* [Exercise goal]: Return exactly the lines of the records below, starting at the line that contains "This screenshot has width=975, height=549." and ending at the line that contains "Open the data", with both of those lines kept.

(Collected data)
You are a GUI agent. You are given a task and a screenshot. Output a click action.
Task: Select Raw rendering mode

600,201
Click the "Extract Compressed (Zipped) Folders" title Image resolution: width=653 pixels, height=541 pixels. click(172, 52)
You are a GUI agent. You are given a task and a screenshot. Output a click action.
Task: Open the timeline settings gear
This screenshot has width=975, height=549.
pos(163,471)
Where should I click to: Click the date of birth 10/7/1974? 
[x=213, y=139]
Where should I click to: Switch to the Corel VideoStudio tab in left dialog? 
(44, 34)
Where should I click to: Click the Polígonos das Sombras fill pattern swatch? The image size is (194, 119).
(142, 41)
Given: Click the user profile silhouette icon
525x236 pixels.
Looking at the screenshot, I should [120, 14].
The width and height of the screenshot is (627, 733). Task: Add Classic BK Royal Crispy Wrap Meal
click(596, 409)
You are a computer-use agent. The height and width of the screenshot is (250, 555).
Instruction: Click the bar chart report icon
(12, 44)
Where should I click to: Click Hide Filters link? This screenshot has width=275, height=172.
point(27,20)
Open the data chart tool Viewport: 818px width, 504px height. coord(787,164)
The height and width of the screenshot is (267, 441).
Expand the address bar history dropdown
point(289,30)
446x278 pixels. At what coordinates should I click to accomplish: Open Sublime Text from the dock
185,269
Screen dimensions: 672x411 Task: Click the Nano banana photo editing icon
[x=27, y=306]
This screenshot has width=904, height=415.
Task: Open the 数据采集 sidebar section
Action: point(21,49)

* [Result below]:
This screenshot has width=975, height=549.
pos(163,471)
Where should I click to: Click the date of birth 10/7/1974? 
[x=213, y=139]
Where should I click to: Switch to the Corel VideoStudio tab in left dialog? 
(44, 34)
Where should I click to: Click the Polígonos das Sombras fill pattern swatch? The image size is (194, 119).
(142, 41)
Given: Click the user profile silhouette icon
525x236 pixels.
Looking at the screenshot, I should [120, 14].
The width and height of the screenshot is (627, 733). Task: Add Classic BK Royal Crispy Wrap Meal
click(596, 409)
You are a computer-use agent. The height and width of the screenshot is (250, 555).
Instruction: Click the bar chart report icon
(12, 44)
Where should I click to: Click Hide Filters link? This screenshot has width=275, height=172.
point(27,20)
Open the data chart tool Viewport: 818px width, 504px height. coord(787,164)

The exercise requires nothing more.